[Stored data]
------------------------
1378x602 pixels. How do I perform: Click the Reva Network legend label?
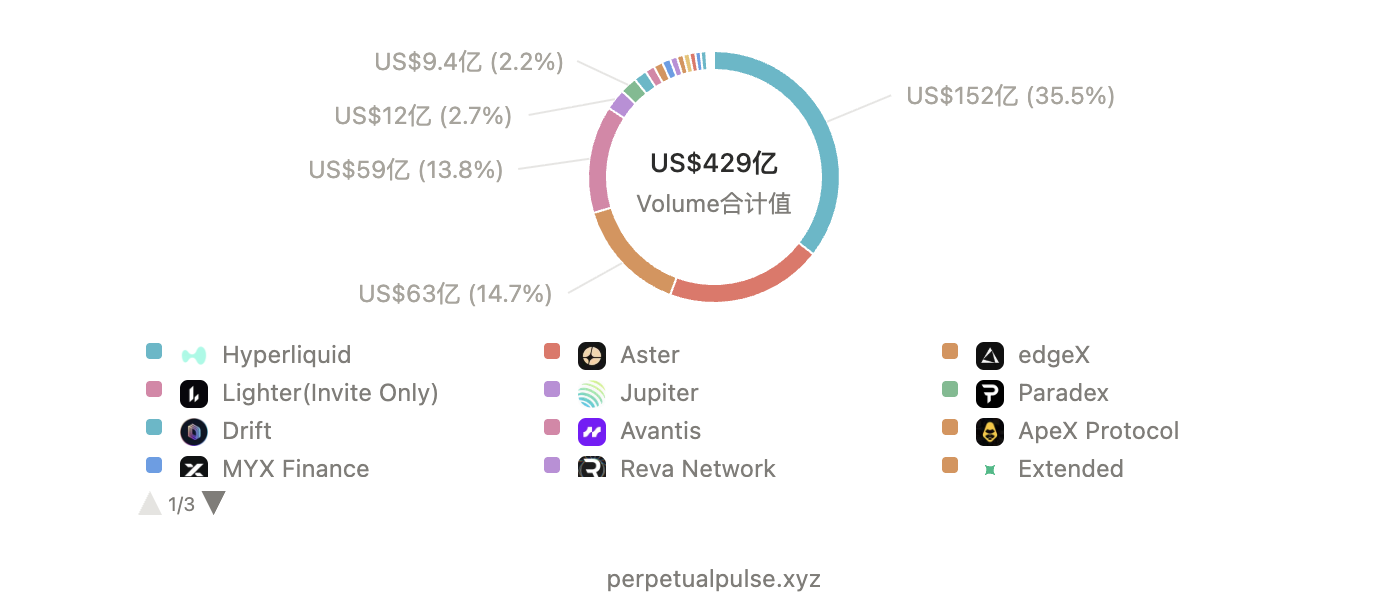[698, 468]
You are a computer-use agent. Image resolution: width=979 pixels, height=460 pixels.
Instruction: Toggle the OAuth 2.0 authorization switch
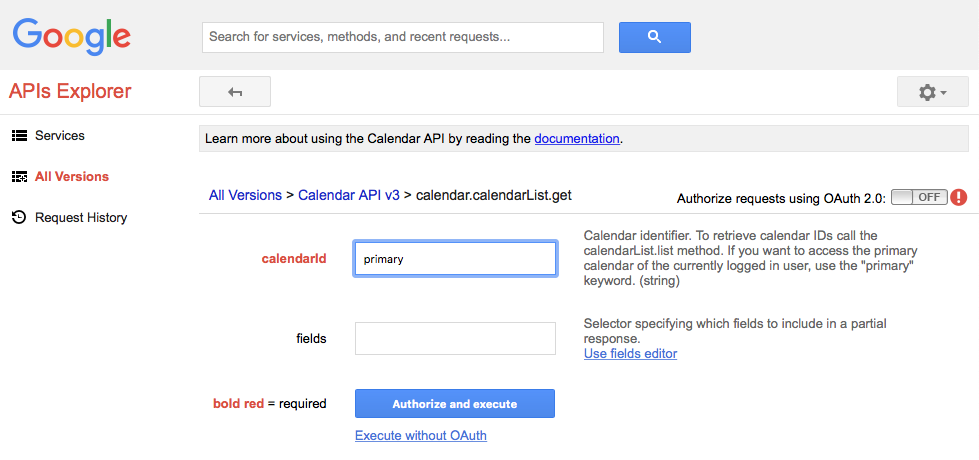tap(918, 197)
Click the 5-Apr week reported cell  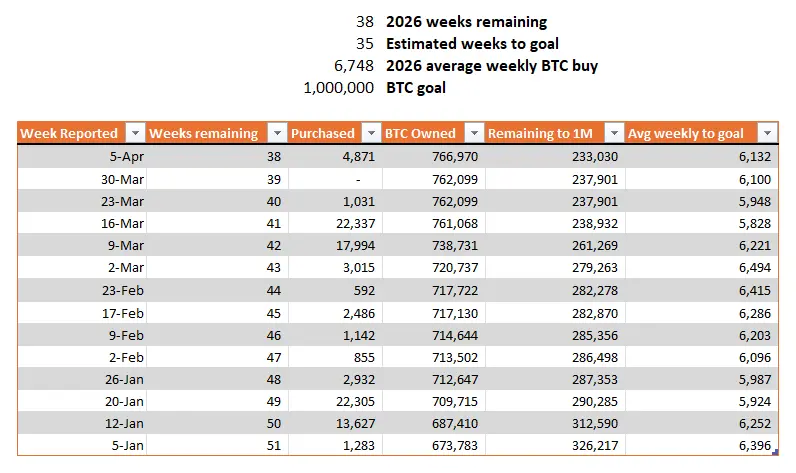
------------------------
Exercise description → Pictures are to be left out, while the records are copied word for word.

Output of the exercise →
1378x602 pixels. How do I perform: Click the Reva Network legend label?
[698, 468]
You are a computer-use agent. Image resolution: width=979 pixels, height=460 pixels.
Instruction: Toggle the OAuth 2.0 authorization switch
tap(918, 197)
Click the 5-Apr week reported cell  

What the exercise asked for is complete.